Document Type

Article

Publication Date

4-1-2026

Comments

This article is the author’s final published version in Medical Physics, Volume 53, Issue 4, 2026, Article number e70406.

The published version is available at https://doi.org/10.1002/mp.70406. Copyright © 2026 The Author(s).

 

Abstract

BACKGROUND: Pulmonary ventilation imaging enables functional avoidance radiotherapy treatment plans by quantifying regional lung function. However, current clinical standards, such as 99𝑚Tc-based single-photon emission computed tomography (SPECT), rely on radioactive tracers, which can introduce imaging deposition artifacts. CT ventilation imaging (CTVI) methods based on both physical models and deep learning approaches currently require multiple CT images as input, such as the inhale/exhale phases of a 4DCT. While the theoretical foundation of physics-based CTVI is built on multi-phase information, the feasibility of single-phase deep learning CTV models has not been determined.

PURPOSE: While deep learning methods have predicted SPECT ventilation from multi-phase 4DCT, the benefit of including more than one respiratory phase remains unclear. Predicting ventilation using only single-phase CTs reduces computational expense, potentially simplifies the image acquisition process, and avoids artifacts introduced by image registration, thereby making deep learning-based CTV approaches more feasible for clinical applications outside of radiotherapy. This study (1) develops a deep learning model to predict SPECT ventilation using only the inhale phase of non-contrast 4DCT and (2) evaluates the impact of adding the exhale phase.
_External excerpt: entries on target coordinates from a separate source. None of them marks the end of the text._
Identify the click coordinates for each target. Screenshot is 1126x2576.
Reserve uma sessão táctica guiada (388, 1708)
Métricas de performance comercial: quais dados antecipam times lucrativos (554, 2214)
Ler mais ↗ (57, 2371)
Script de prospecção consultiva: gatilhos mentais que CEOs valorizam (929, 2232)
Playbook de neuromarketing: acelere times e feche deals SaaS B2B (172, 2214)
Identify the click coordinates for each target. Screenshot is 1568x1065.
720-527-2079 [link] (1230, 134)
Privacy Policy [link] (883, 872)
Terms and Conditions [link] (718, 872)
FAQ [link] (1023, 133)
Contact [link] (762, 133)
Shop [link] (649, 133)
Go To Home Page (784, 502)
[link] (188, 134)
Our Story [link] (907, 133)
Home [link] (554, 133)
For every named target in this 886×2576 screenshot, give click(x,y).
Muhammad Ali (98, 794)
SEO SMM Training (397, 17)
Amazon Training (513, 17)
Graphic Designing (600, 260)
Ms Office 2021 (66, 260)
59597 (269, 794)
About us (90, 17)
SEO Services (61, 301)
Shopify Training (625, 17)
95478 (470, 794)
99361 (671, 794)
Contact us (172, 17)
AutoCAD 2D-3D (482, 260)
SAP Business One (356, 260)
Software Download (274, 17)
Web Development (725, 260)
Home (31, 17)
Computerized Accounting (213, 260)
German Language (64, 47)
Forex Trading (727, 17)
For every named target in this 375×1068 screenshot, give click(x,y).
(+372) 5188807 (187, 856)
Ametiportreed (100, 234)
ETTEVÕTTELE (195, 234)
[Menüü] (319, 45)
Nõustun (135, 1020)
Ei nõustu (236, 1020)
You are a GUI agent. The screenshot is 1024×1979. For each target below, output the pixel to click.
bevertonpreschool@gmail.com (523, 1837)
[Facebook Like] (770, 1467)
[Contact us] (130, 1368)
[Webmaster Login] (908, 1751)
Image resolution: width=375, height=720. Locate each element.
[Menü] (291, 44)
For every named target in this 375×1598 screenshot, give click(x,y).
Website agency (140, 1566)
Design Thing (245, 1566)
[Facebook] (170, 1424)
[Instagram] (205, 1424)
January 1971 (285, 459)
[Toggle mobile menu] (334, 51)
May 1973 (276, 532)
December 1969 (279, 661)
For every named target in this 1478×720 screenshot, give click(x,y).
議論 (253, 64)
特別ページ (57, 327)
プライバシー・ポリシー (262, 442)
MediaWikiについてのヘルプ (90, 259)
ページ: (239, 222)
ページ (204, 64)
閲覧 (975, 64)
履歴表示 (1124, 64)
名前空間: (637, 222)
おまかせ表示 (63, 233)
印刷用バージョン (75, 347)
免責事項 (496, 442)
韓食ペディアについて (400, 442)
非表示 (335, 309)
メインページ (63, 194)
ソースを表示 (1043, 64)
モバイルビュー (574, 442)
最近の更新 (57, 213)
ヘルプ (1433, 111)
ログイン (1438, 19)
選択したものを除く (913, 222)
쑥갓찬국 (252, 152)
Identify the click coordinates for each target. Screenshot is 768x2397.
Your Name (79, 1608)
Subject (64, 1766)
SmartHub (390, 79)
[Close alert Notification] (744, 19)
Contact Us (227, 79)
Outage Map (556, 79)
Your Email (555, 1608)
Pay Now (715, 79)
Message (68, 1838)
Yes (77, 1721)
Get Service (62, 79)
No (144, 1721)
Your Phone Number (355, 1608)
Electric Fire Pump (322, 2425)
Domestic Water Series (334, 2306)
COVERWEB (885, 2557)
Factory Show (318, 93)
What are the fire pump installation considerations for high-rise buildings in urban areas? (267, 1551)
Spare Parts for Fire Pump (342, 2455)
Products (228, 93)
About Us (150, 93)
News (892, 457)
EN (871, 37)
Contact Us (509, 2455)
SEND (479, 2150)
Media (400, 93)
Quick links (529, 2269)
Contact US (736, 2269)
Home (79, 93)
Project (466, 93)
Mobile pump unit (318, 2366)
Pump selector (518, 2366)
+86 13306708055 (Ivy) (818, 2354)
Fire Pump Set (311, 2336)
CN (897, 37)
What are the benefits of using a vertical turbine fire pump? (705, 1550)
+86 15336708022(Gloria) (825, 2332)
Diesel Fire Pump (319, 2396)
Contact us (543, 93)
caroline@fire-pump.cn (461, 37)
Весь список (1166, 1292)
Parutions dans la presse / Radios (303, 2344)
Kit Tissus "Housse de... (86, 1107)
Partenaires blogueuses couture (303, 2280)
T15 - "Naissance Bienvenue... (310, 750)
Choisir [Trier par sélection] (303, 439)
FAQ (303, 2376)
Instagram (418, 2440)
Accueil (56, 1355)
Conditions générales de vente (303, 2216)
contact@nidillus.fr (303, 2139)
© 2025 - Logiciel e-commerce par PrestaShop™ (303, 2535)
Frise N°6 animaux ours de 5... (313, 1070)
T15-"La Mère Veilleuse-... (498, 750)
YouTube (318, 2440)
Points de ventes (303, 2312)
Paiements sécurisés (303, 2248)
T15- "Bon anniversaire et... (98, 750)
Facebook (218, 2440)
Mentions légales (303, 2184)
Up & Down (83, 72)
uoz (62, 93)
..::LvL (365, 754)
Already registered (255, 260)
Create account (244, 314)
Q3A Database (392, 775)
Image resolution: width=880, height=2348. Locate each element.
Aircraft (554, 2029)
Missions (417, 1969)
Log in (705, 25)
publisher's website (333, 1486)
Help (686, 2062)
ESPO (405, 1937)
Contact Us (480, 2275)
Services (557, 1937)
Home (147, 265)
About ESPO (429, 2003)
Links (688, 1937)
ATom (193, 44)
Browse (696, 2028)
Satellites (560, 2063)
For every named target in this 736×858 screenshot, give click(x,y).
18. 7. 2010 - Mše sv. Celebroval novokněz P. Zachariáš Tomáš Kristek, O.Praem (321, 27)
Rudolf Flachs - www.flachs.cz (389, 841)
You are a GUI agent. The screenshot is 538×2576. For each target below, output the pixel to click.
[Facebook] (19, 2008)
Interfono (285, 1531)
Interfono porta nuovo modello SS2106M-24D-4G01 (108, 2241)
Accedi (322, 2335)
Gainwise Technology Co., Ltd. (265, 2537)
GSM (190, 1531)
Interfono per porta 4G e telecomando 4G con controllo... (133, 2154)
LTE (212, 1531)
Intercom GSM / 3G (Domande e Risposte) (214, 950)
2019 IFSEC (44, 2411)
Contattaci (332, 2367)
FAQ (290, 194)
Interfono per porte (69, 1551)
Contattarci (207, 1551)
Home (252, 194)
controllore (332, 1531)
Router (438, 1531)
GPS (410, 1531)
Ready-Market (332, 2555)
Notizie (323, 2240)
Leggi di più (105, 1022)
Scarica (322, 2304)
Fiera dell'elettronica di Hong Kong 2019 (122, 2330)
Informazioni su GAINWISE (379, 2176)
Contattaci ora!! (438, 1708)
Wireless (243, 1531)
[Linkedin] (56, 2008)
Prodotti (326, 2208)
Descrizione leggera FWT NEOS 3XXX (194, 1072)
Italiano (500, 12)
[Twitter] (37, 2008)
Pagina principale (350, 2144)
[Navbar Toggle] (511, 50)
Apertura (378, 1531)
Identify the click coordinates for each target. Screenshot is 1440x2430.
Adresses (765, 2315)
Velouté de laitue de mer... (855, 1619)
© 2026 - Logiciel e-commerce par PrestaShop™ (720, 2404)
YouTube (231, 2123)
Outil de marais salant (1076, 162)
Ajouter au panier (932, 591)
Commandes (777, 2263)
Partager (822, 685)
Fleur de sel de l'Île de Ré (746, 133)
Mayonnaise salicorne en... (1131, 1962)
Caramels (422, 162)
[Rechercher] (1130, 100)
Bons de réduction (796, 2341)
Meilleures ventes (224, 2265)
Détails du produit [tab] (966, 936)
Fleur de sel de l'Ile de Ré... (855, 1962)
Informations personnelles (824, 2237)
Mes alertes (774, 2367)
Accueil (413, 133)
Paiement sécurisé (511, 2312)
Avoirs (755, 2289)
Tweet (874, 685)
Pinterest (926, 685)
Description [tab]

METHODS: We developed a SwinUNETR-based architecture using the maximum inhale 4DCT phase to predict pulmonary ventilation. A total of 44 cases with paired inhale CT and SPECT scans were used in the training. To assess multi-phase benefits, we compared: (1) InhaleCT-Swin Model-trained on inhale CT only; (2) ExhaleCT-Swin Model-trained on exhale CT only; (3) Hybrid Models IECT-Swin-FTD, IECT-Swin-FTDE, IECT-Swin-FTDES, fine-tuned on inhale/exhale CT pairs (IECT) with varying network components updated. A standard U-Net was also trained on inhale CT (InhaleCT-UNet), exhale CT (ExhaleCT-UNet), and IECT (IECT-UNet) for cross-architecture evaluation.

RESULTS: The SwinUNETR-based Hybrid Model, IECT-Swin-FTD, achieved mean voxel-wise Spearman correlation of 0.762 ± 0.035, outperforming the current state-of-the-art methods. Our transformer-based model trained on inhale CT slightly outperformed exhale CT with no significant differences ( p=0.098 ). U-Net achieved lower overall accuracy, though its highest performance occurred with IECT. No significant difference was found between InhaleCT-Swin Model and the best-performing hybrid UNet Model, IECT-UNet ( p=0.556 ).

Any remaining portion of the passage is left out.